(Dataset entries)
——————
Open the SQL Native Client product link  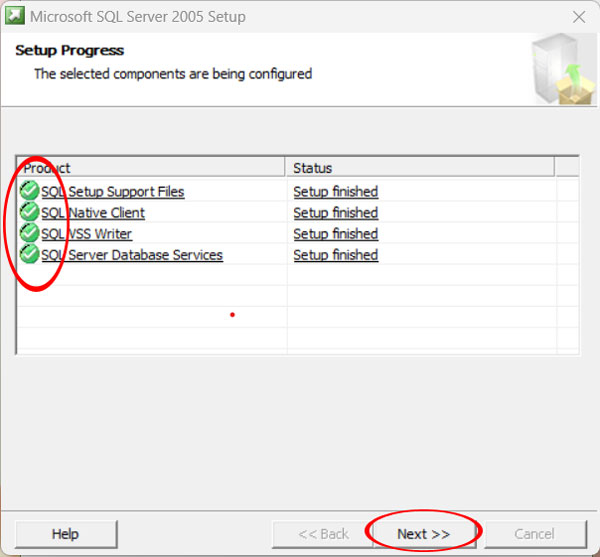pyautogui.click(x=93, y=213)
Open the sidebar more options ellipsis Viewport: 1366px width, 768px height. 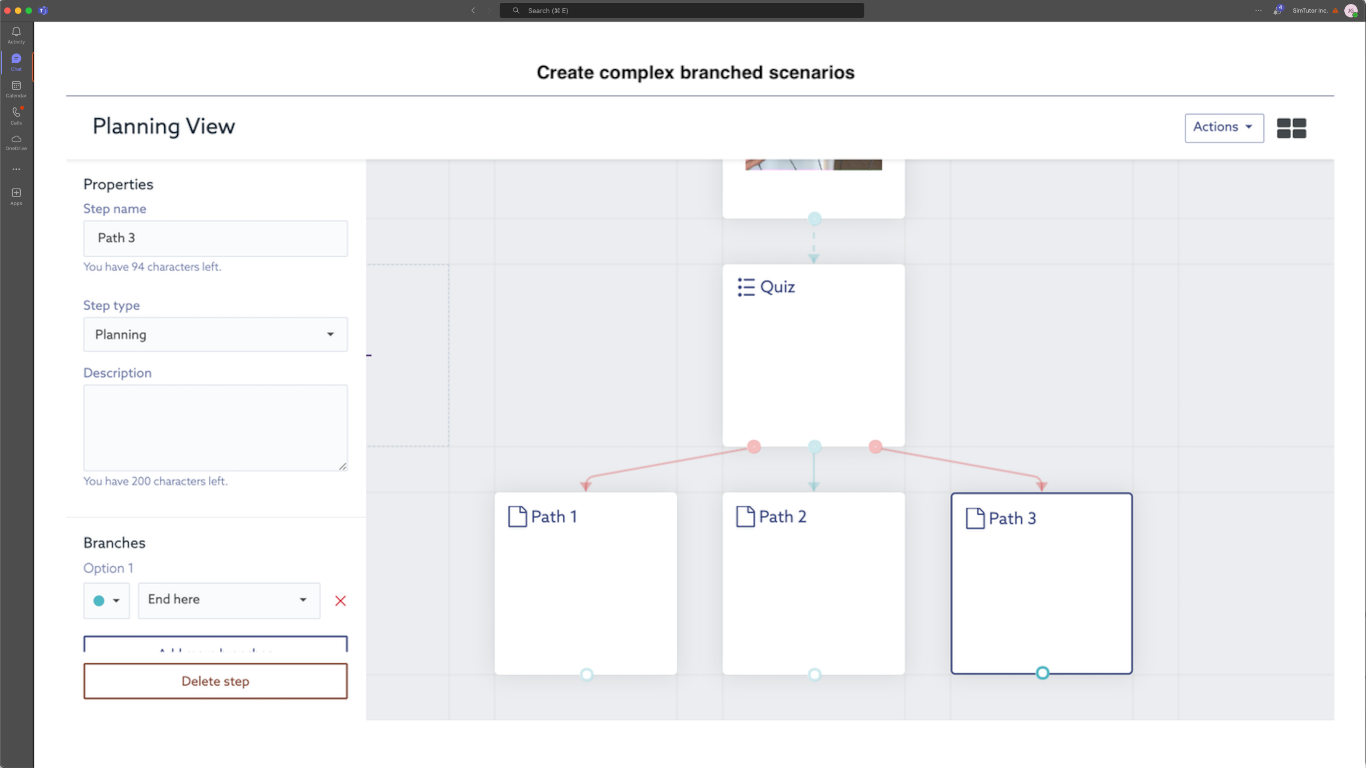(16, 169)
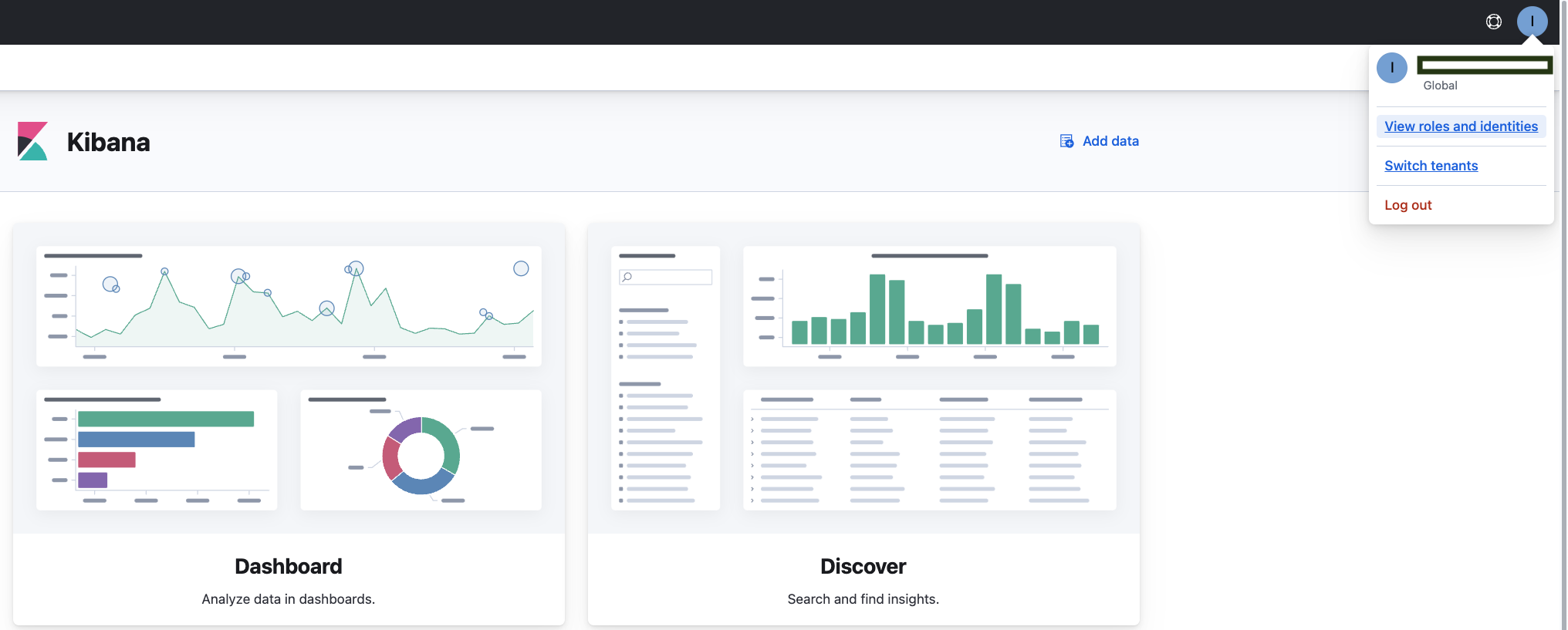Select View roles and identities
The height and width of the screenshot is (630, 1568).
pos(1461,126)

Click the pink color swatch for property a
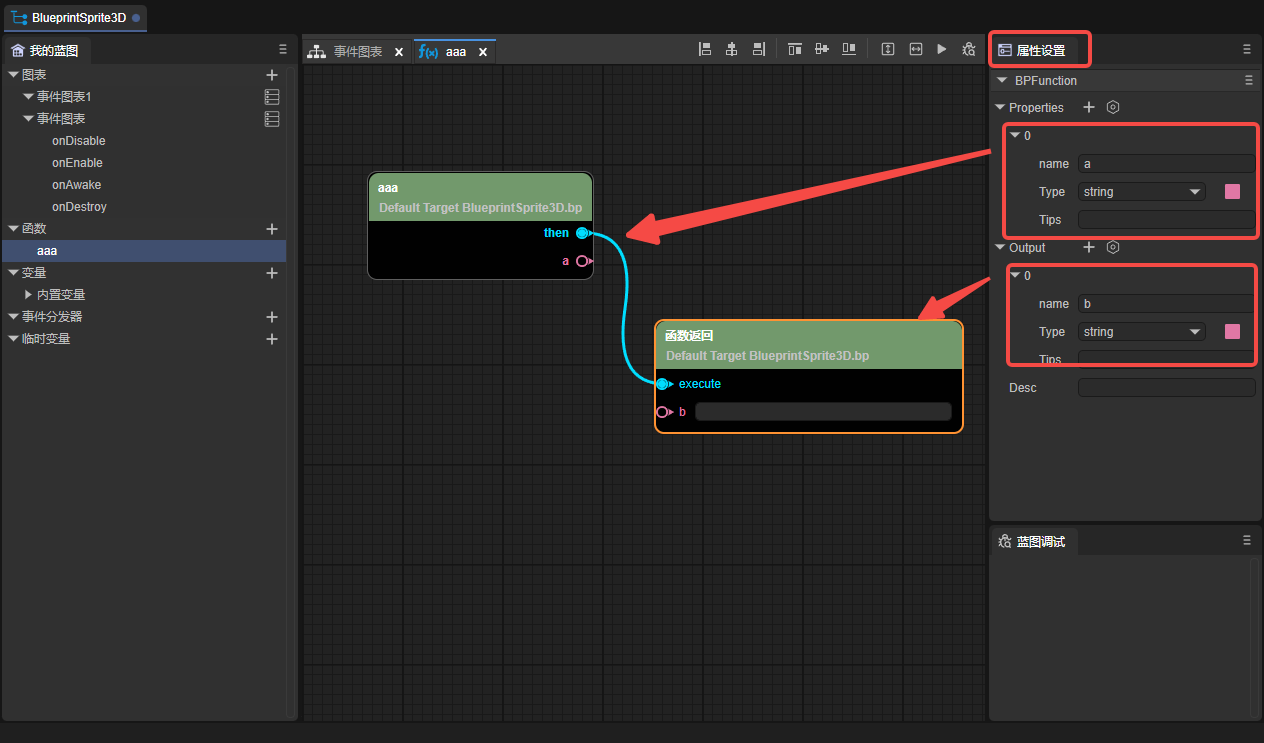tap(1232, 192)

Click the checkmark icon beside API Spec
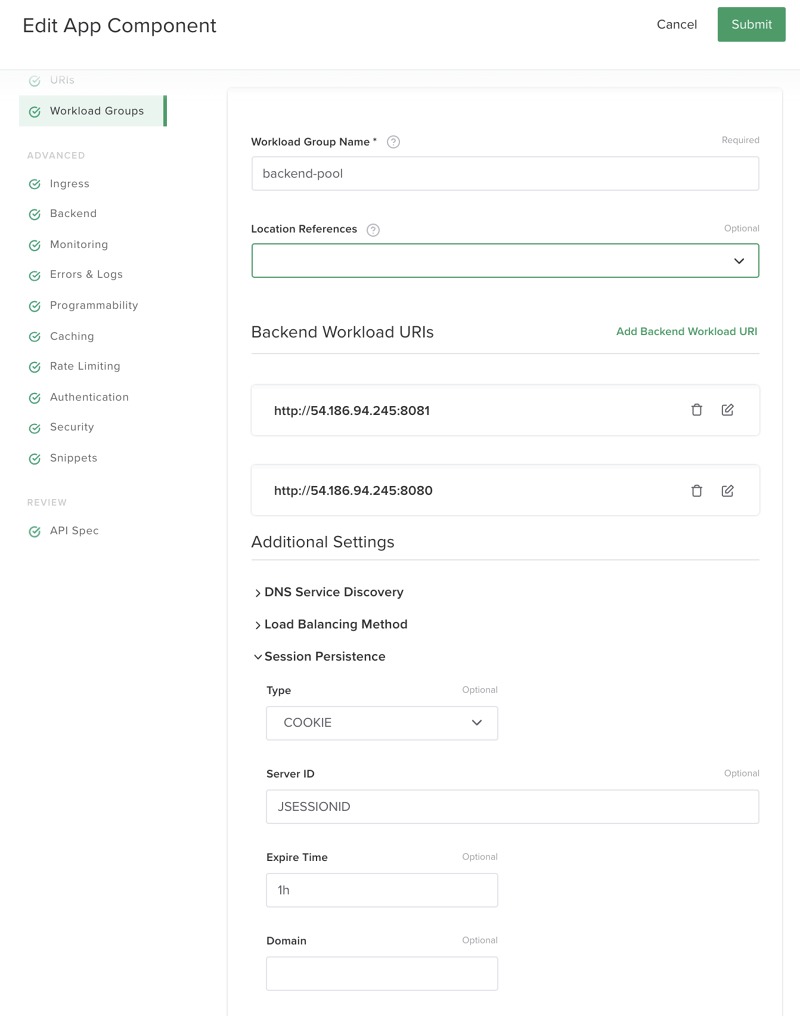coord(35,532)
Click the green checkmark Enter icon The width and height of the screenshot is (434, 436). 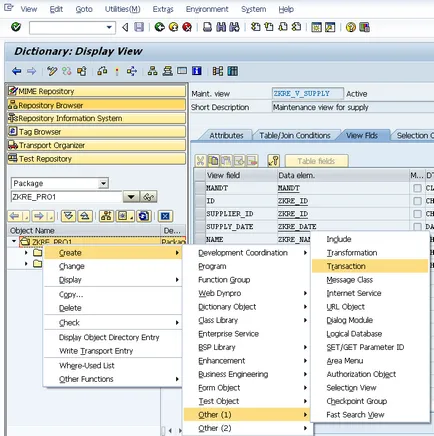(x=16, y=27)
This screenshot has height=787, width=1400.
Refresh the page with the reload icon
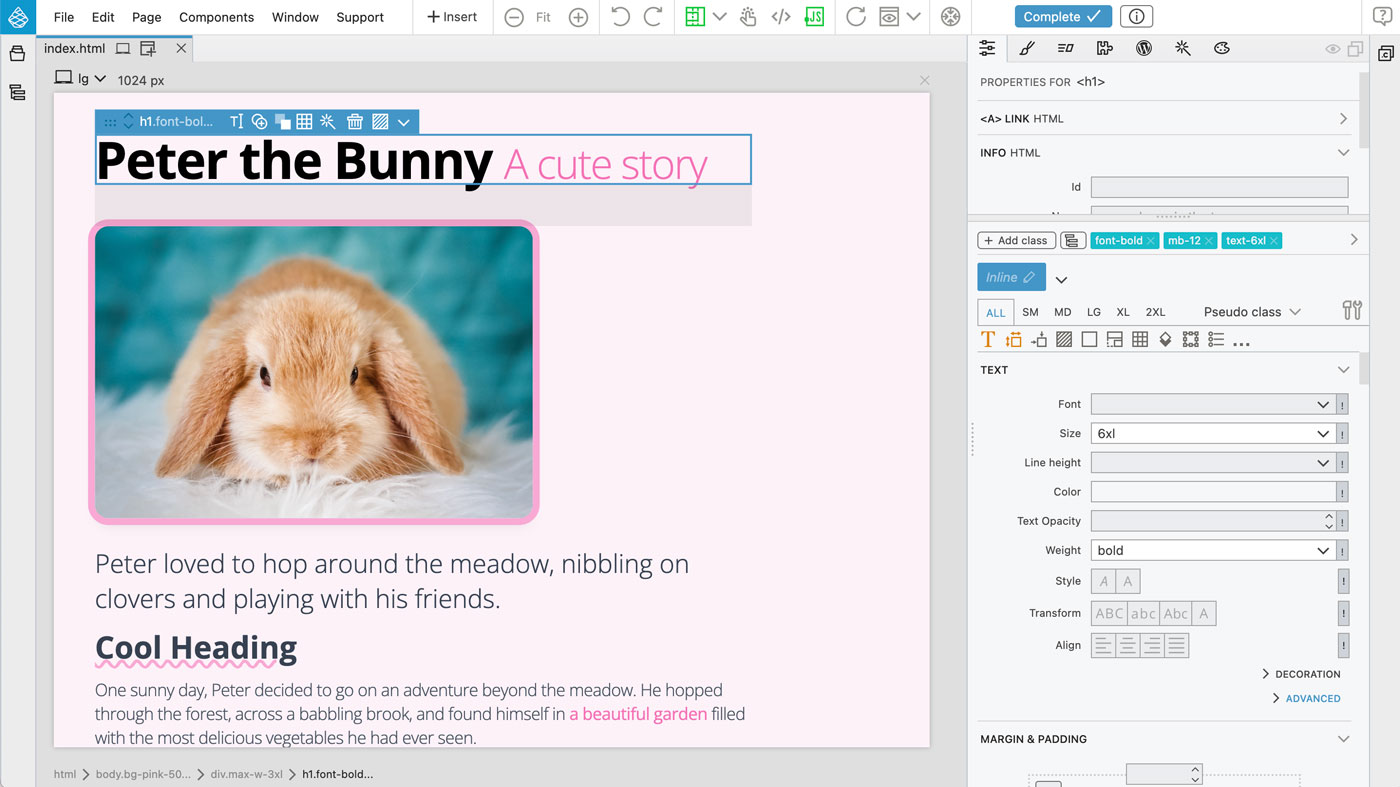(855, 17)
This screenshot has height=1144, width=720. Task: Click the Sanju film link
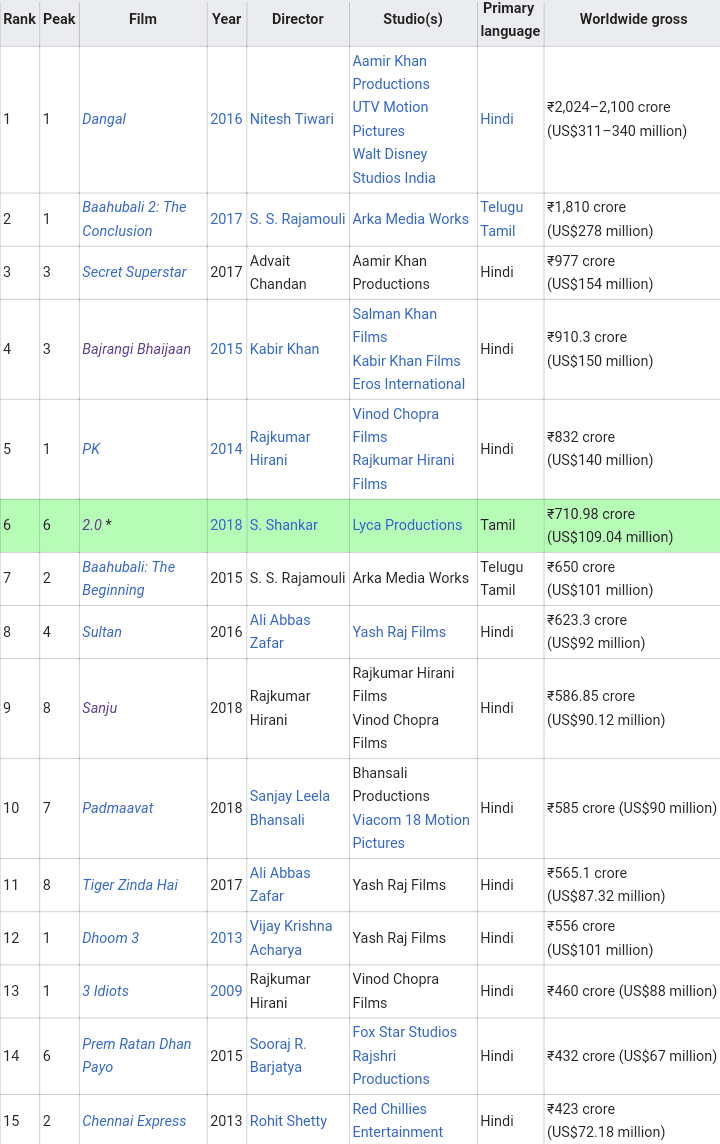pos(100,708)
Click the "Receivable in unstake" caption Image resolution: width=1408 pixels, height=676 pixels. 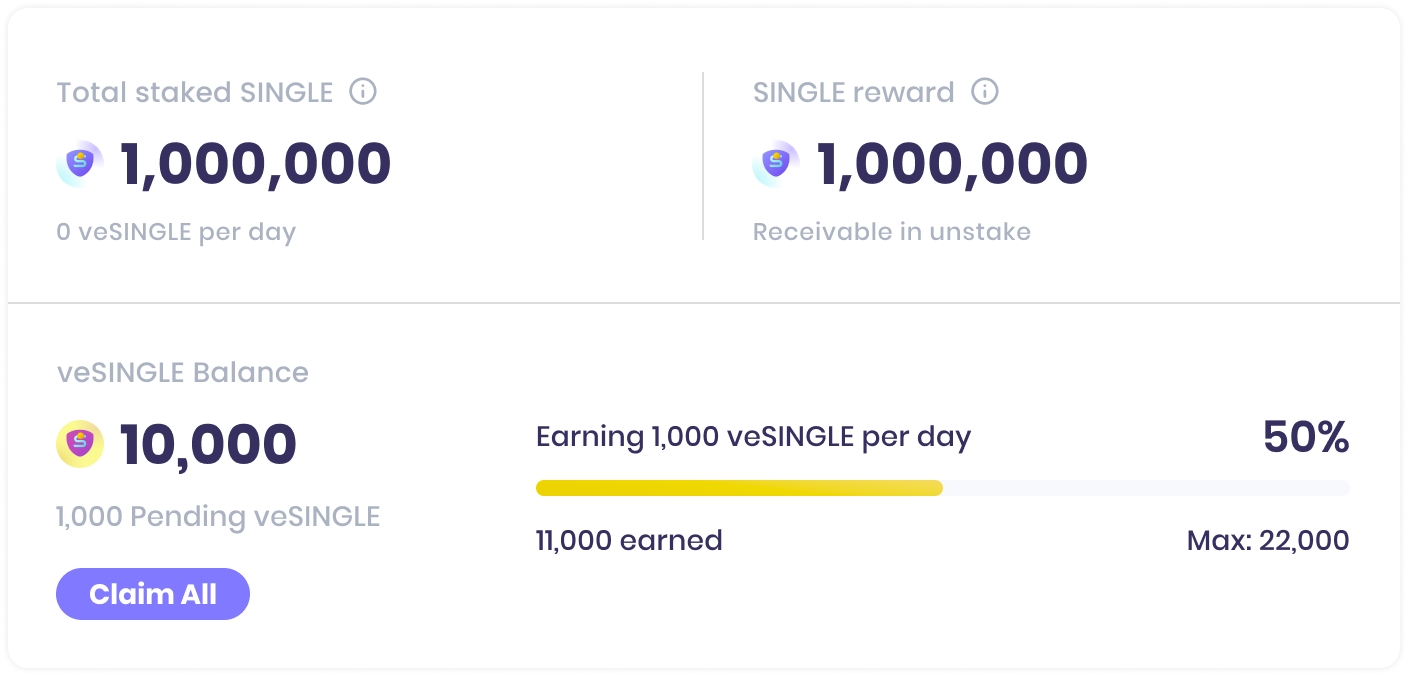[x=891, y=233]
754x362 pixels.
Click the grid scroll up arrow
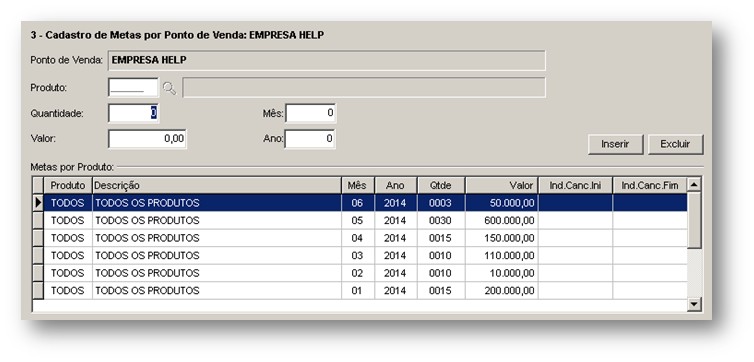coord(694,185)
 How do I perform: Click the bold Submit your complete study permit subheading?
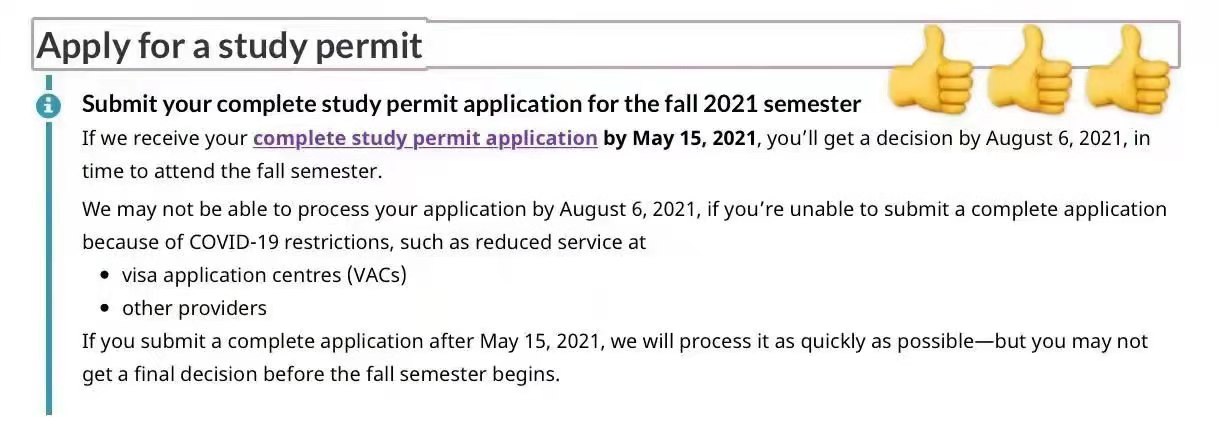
——————
All lines from the one containing "Click the grid scroll up arrow" through the end of the entries, both ends included, should be written out exactly, with no pictures.

• **OUTPUT OF THE TASK**:
Click the grid scroll up arrow
coord(694,185)
 How do I perform: Click the bold Submit your complete study permit subheading?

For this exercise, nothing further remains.